Community development was not popular in South Africa during the 1970s and 80s due to "scepticism in government circles about its potential for political change" as it sought to address poverty, which was largely black. It did, however, make headway in both the Black Consciousness Movement4 (BCM) and evangelical missionary circles (Swanepoel & De Beer 1998:10). In fact, the BCM is noted as "perhaps the most important exponent of radical community development (empowerment) in South Africa" and Biko5 himself is noted for his involvement in community development (Swanepoel & De Beer 1998:14). Community Development as practiced by the proponents of Black Consciousness (BC) was, therefore, viewed as an active tool in liberation and, as aforementioned, remains a respected forerunner to the practice of Community Development in SA today. Black theology, which accompanied BC6, also certainly provides possible contextual faith perspectives relevant to FBOs working in a context of poverty and inequality, which still sadly 'has a black face'7.

This paper seeks to firstly explore the notion of decolonising within community development and the positioning of the FBO within civil society, before arguing for the relevance of a Black Theology of Liberation in challenging and re-positioning (decolonising) the identity, role and practical challenges faced by the CDO within a postcolonial and post - Apartheid South African context.


2. Towards defining decolonising development

Development studies is often critiqued by the decolonial turn as being too Eurocentric and defined by dominant western discourses and practical solutions. Converse-ly, r post-colonial debates are often accused of being too philosophical and indeed even theologies such as Black Theology have been accused of the same (see Tshaka & Mafokane 2010:544). With regard to this tension, Sylvester (1999:703), for example, underscores that "development studies does not tend to listen to subalterns, and postcolonial studies does not tend to concern itself with whether the subaltern is eating." The need to explore decolonising perspectives of community development in the Global South, are, therefore, key "in light of international growing concern that neoliberal models for development, including reforms that prioritized private-sector economic growth and cut back on state-based social safety nets, have not delivered the social and economic improvements they had promised" (Wutich & Beresford 2015: 3). Wutich and Beresford (2015:3, 5) explore what decolonis-ing within the context of community development entails and note the following: "belief in an autonomous indigenous identity (as opposed to being defined in relation to Western culture and ideologies)", an "emphasis on building economies that are collective at the local/community level", "promote non-capitalist economies", "collective forms of governance" and "mobilise support from grass-roots social movements".

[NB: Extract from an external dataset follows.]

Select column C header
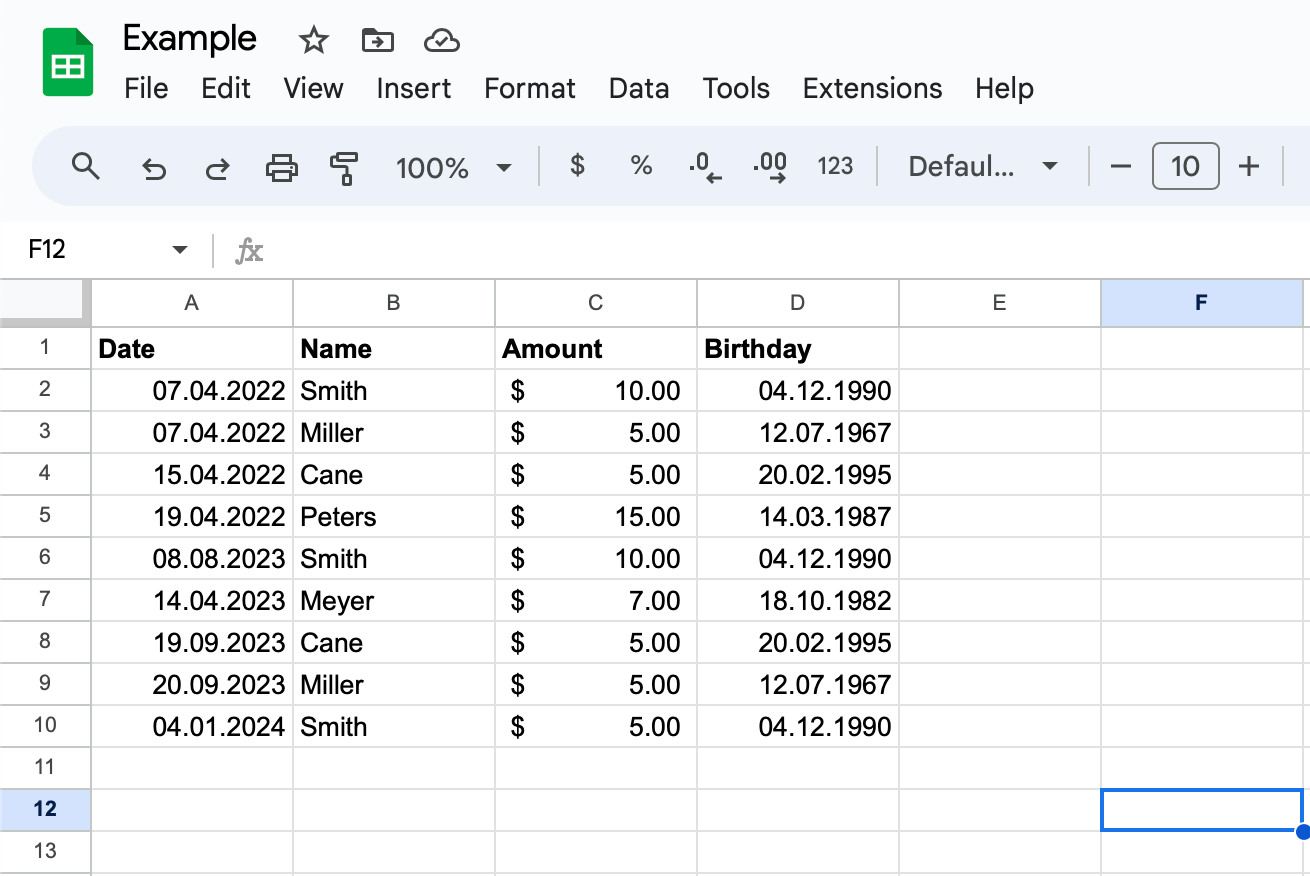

3. Current FBOs' positioning with the NGO sector and related challenges

Although research with regard to FBOs has been on the increase, its agenda has been modest when compared to research of other secular NGOs or multi-lateral agencies (Olsen 2008:393). Within a South African context, there is evidently a dearth of comprehensive research on the current and potential role of FBOs within a broader South African context, which are better reflected in other international studies. The notion of the FBO itself is highly disputed as there currently exists "no generic or typical definition a FBO". Some interpret this broadly as every institution or organisation that has some connection to religion while others use the term in a narrow sense (Swart and Van der Merwe 2010:84)8. In this paper, a sub type of the FBO, which our project refers to as the Christian Development Organisation (CDO), will be used to define organisations specifically working in the development sector who claim a Christian faith ethos. This type is best identified by Clarke (2006:840) as Faith-based charitable or development organisations "which mobilise the faithful support of the poor and other social groups, and which fund or manage programmes which tackle poverty and social exclusion". It should also be noted that CDOs, in this understanding, are recognised as legal entities by the South African Non Profit Organisations9 Act and are, therefore, registered as Non Profit Organisations (NPOs)10. These organisations work across the development sector with their activities ranging from relief work to community development and advocacy11.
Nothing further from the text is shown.